*PROBLEM REQUIREMENTS:*
Look below for the line containing "Task: Expand the 레이저광택 라벨 node" and the line containing "The image size is (578, 361)."; repeat exactly those two lines and all lines between them, and nothing else.

*TASK DATA:*
========================================

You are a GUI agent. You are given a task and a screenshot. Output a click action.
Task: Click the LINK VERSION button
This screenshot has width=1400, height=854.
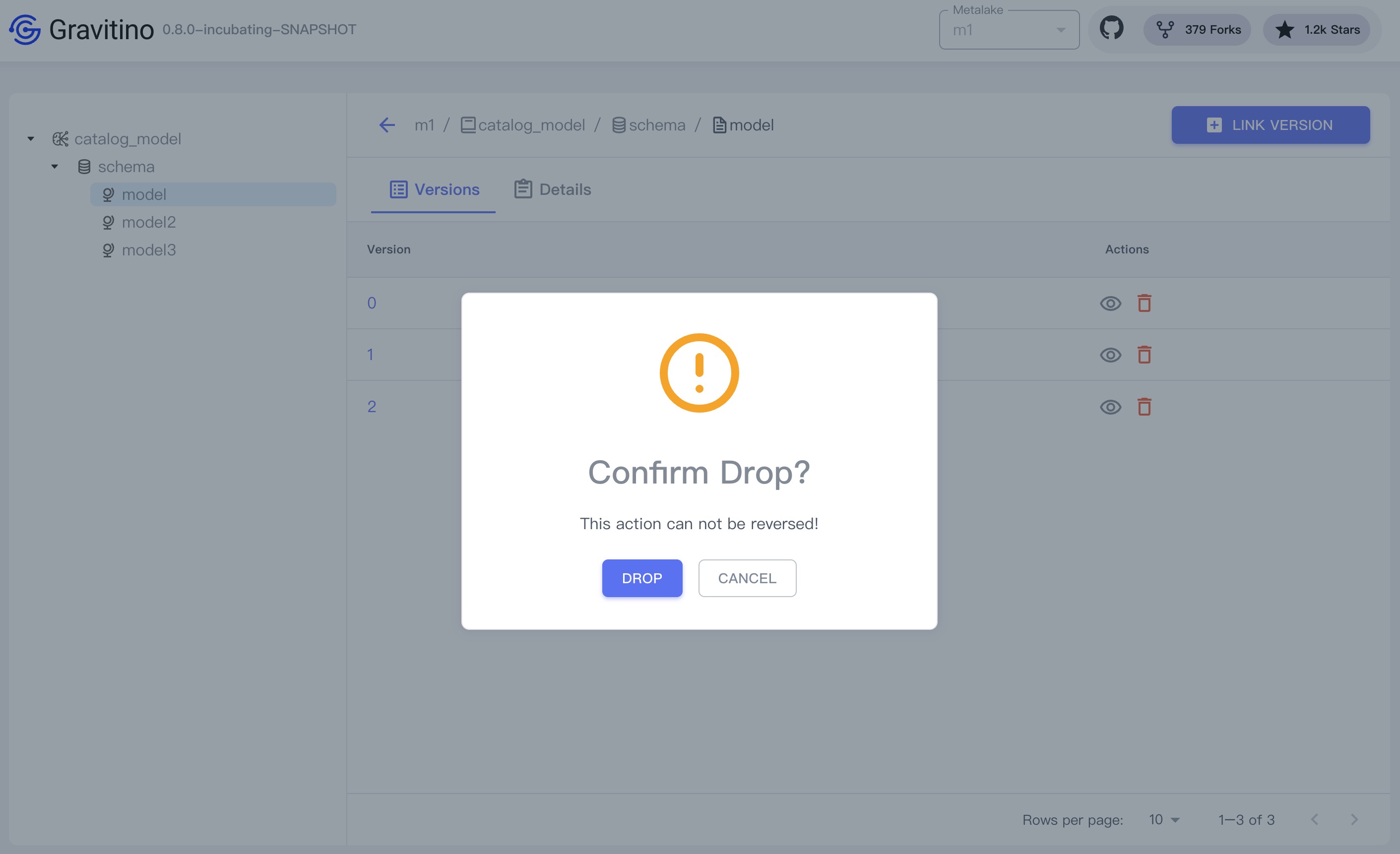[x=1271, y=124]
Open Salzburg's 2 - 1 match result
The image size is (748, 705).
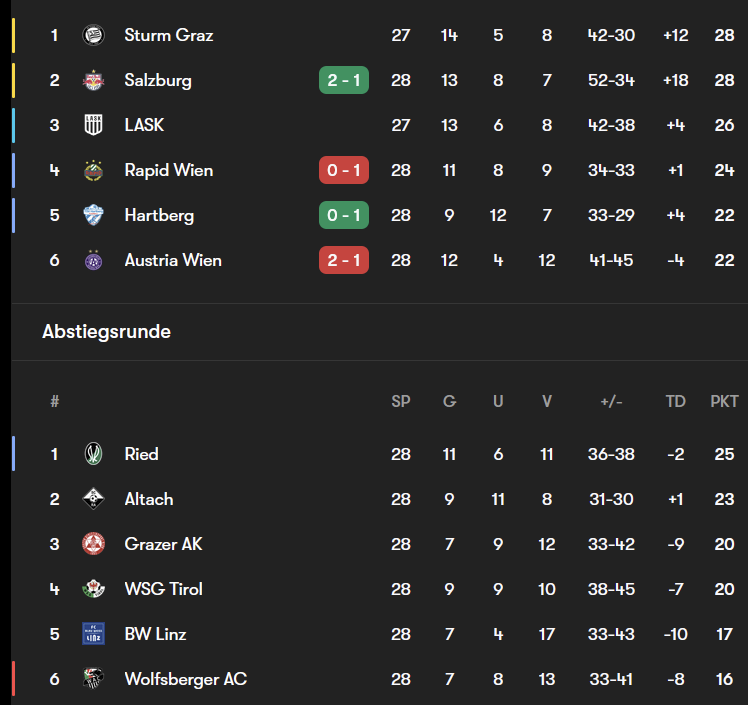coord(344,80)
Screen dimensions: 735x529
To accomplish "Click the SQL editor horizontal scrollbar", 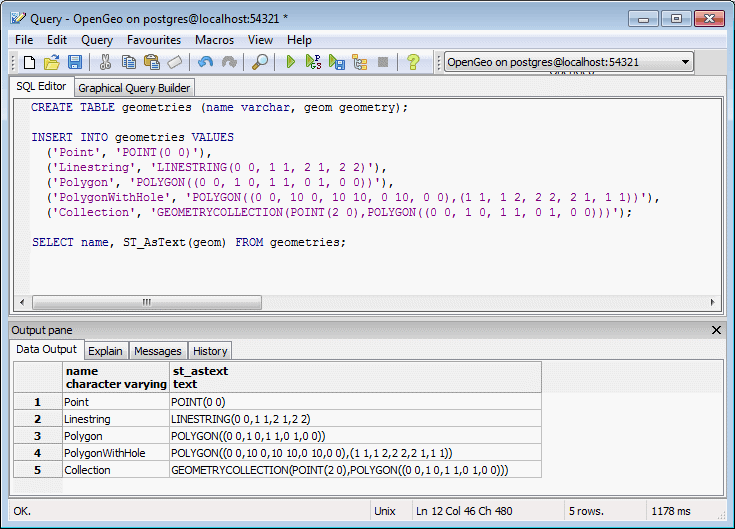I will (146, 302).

========================================

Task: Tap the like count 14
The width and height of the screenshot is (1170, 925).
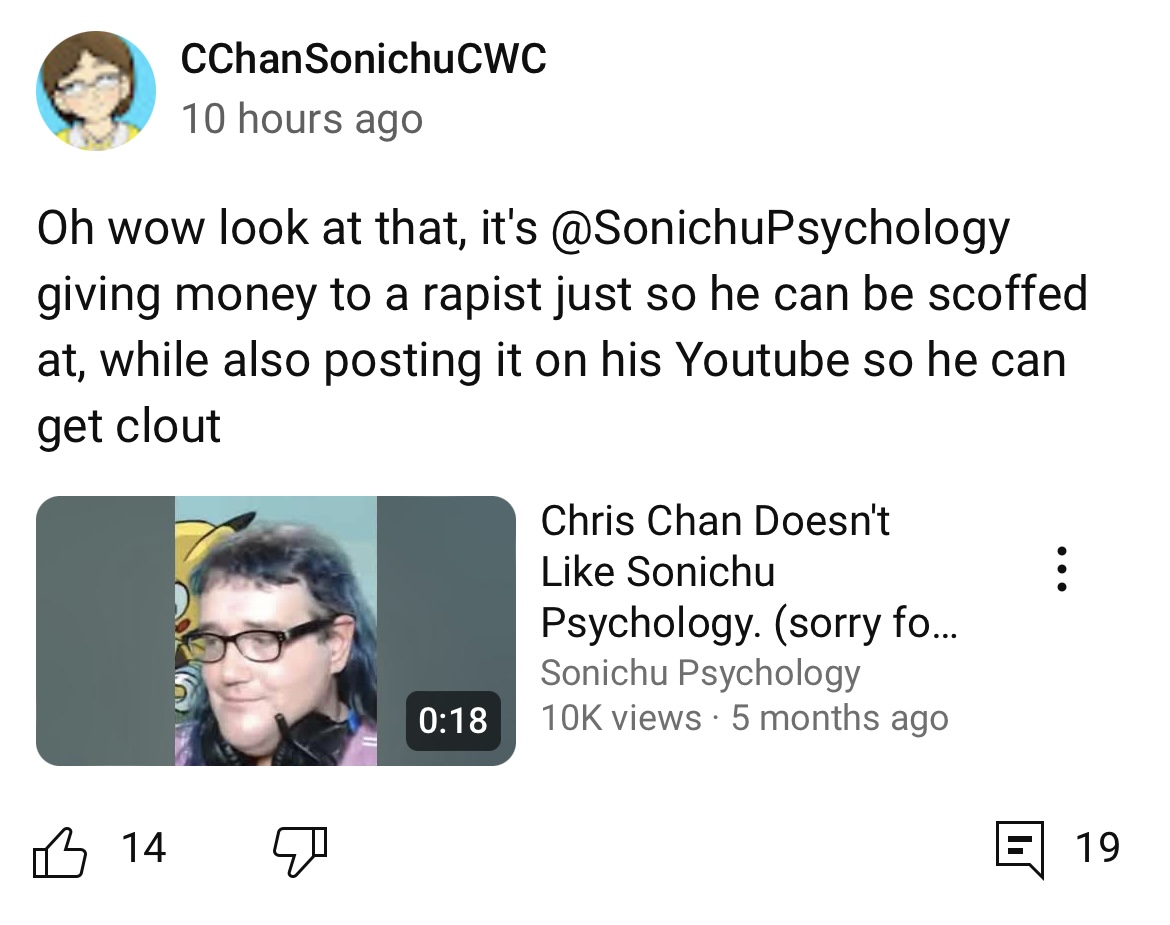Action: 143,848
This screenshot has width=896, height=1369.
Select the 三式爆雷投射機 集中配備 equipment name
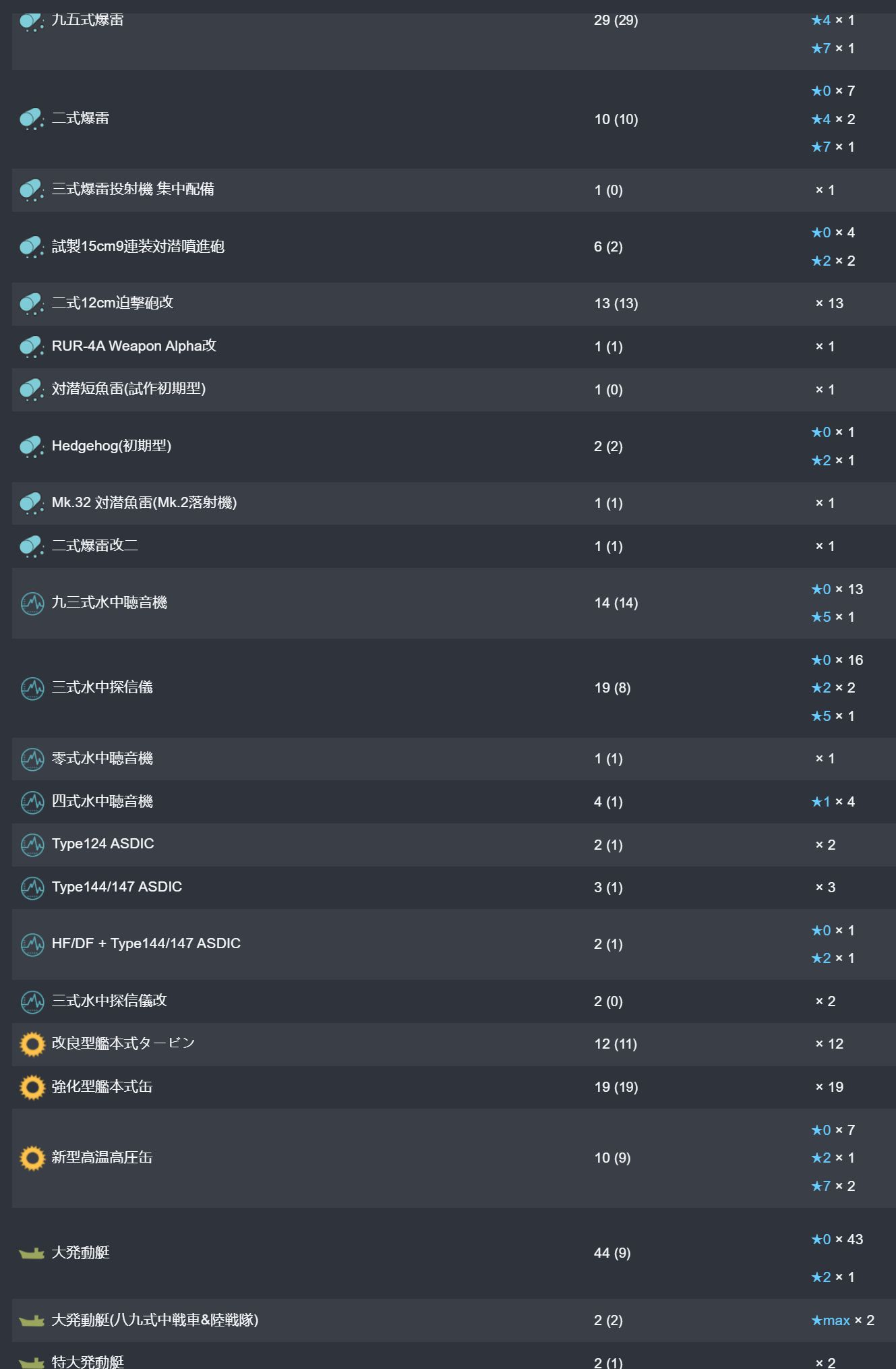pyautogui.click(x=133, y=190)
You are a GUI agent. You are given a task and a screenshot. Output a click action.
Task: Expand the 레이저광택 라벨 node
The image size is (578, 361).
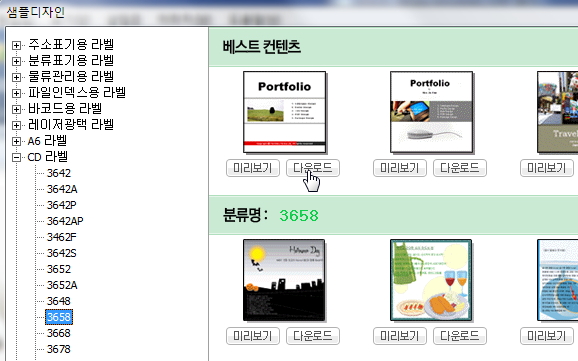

========================================

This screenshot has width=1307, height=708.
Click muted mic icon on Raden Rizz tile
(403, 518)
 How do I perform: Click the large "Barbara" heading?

========================================

*EXERCISE OUTPUT:*
Task: Expand the 레이저광택 라벨 node
The image size is (578, 361).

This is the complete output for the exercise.